When
this is published, the election of 2016 will be history, or at least I hope it
will be history. I can’t help but remember the 2000 election when we didn’t
have a result for weeks after the election. Then we ended up with George W. Bush.
Al
Gore later said, “America! Where any child can grow up to win the popular vote
and still not be president!”
He
had a right to be bitter.
So
now I’m thinking about how to carry on, regardless of who has won, or not. If
you are reading this, you are alive and functioning, and the world has not yet
ended.
One
of the advantages of getting old is being able to look back on all the crap
you’ve survived. The Vietnam war, the Nixon presidency, the Reagan debacle and
the steady downward plummet of the country and the middle class under other
Republican administrations since, the realization that Bill Clinton was the
best Republican president since Eisenhower, the terrorist attacks of 9/11, the
ongoing, never ending wars in Iraq and Afghanistan, and now the tragedy of
hundreds of thousands of refugees fleeing wars and many thousands of them dying
in the attempt.
In
my personal world there have a been a few hard knocks as well, and I’m sure you
have taken some hard knocks in your lifetime.
We’re
still here.
Third
party voters said they wanted to strike a blow for deconstructing the two-party
system in this country. It used to be a joke: “If you vote, it just encourages
them.”
I
must say that Jill Stein (Green Party) seems a decent sort, and Gary Johnson
(Libertarian) may not know what an Aleppo is, but he has a great sense of
humor. I saw a clip of him on a talk show where the hostess was decrying the
evils of marijuana, which Libertarians want to legalize.
There
is a higher incidence of heart attacks, this lady said, in the first hour after
someone has used marijuana. In the middle of her diatribe, Johnson grabbed his
chest and fell out of his chair to the floor. The lady did not think it was
funny, but I did.
Then
there is Evan McMullin, a former CIA undercover operative and Republican, a
current Independent, and a lifelong member of the LDS Church (Mormon). His plan
was to pull enough electoral votes to come in third, so that neither Clinton
nor Trump would have enough electoral votes to win. At that point the House of
Representatives would choose a winner from among the top three. Maybe the House
would choose him, and there he’d be, president of the USA.
Well,
you never know.

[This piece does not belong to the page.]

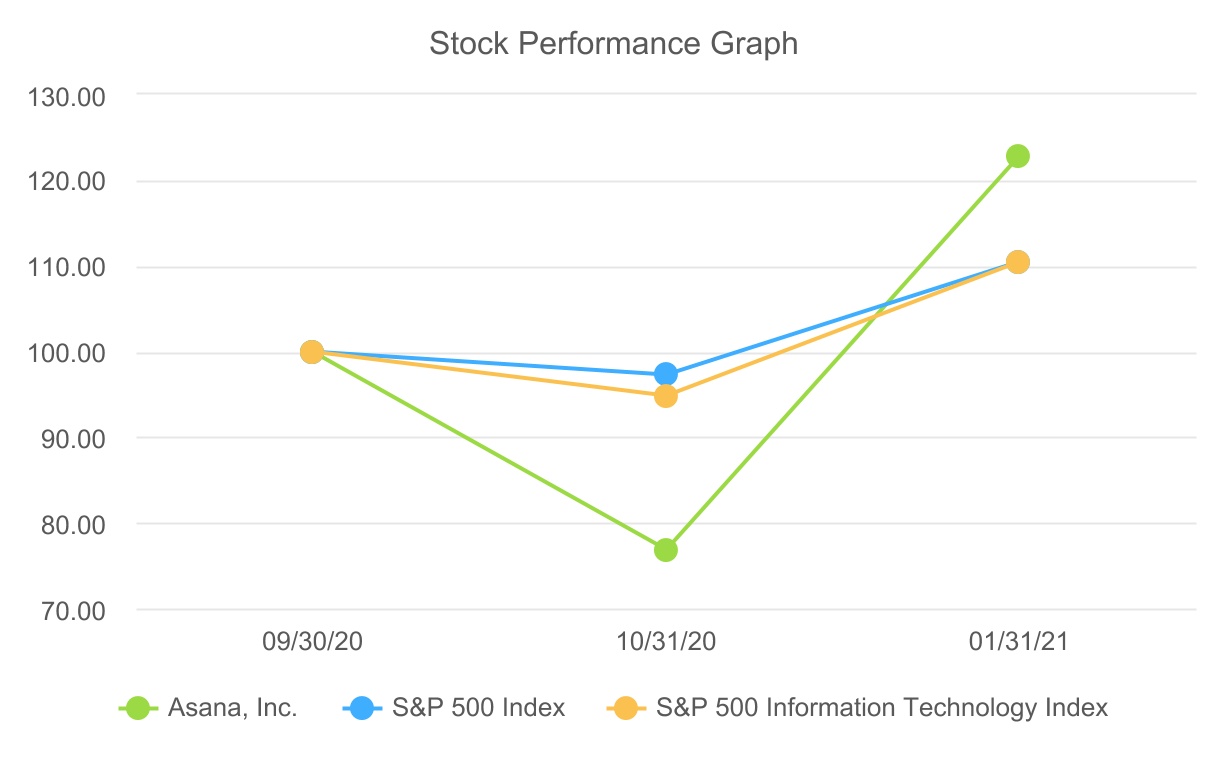Click the 10/31/20 x-axis label
This screenshot has width=1226, height=760.
666,642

He is CIA.
What
I was thinking is this, all you Trump and Hillary haters: if you’re serious
about mounting a true third party that has some power in this country and can
make a difference, now is the time to get fired up and get to work.
Oh,
wait. The election’s over and all is lost and you’re going back to playing
video games and following your social media, blaming everyone else for
everything that goes wrong now because you didn’t vote for whoever will soon be
president, so it’s not your fault.
Jeepers.
And you wonder why bad things happen to good people.
There
is life after elections, at least for now.
Now
is the time to get organized and work for your goals.
Now
is the time to work to make this country live up to your ideals. The passion of
the election is history. Now it’s time to work on making your dreams happen,
and do it with the faith that even if you don’t see the results you want in
your own lifetime, you’ve done everything you could to push things in the right
direction, and there will be others to take up where you leave off.
Now
is the time to deal with the schism we have seen in this country. It’s an
illusion, that schism – we are all Americans and we’re all in this together.

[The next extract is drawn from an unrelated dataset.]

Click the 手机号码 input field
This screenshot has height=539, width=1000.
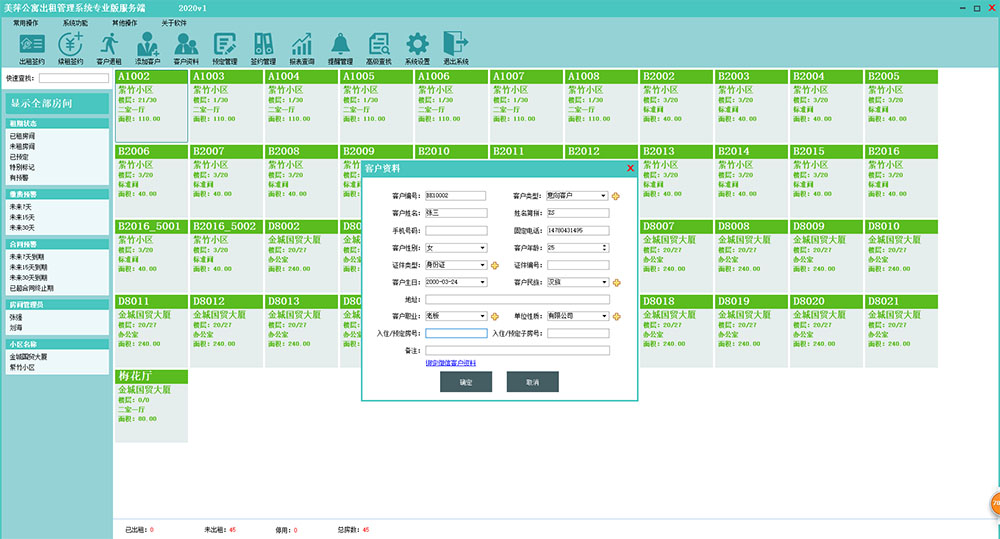[455, 231]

Still, we disagree about basic premises so deeply that it has come to harsh
words and hard blows. How violent must our disagreements become before we come
to our senses and realize we need to pull together? I am afraid that we are
going to find out.
Perhaps
President Trump will shoot off his mouth and then shoot off a nuclear warhead
and then we’ll all die and all our problems will be beside the point, but if
that does not happen, we, and our children and grandchildren, must live on in
this broken world, the only world we have.
Courage,
my brothers and sisters. Have compassion for yourselves and one another. We are
all in this together. Honest.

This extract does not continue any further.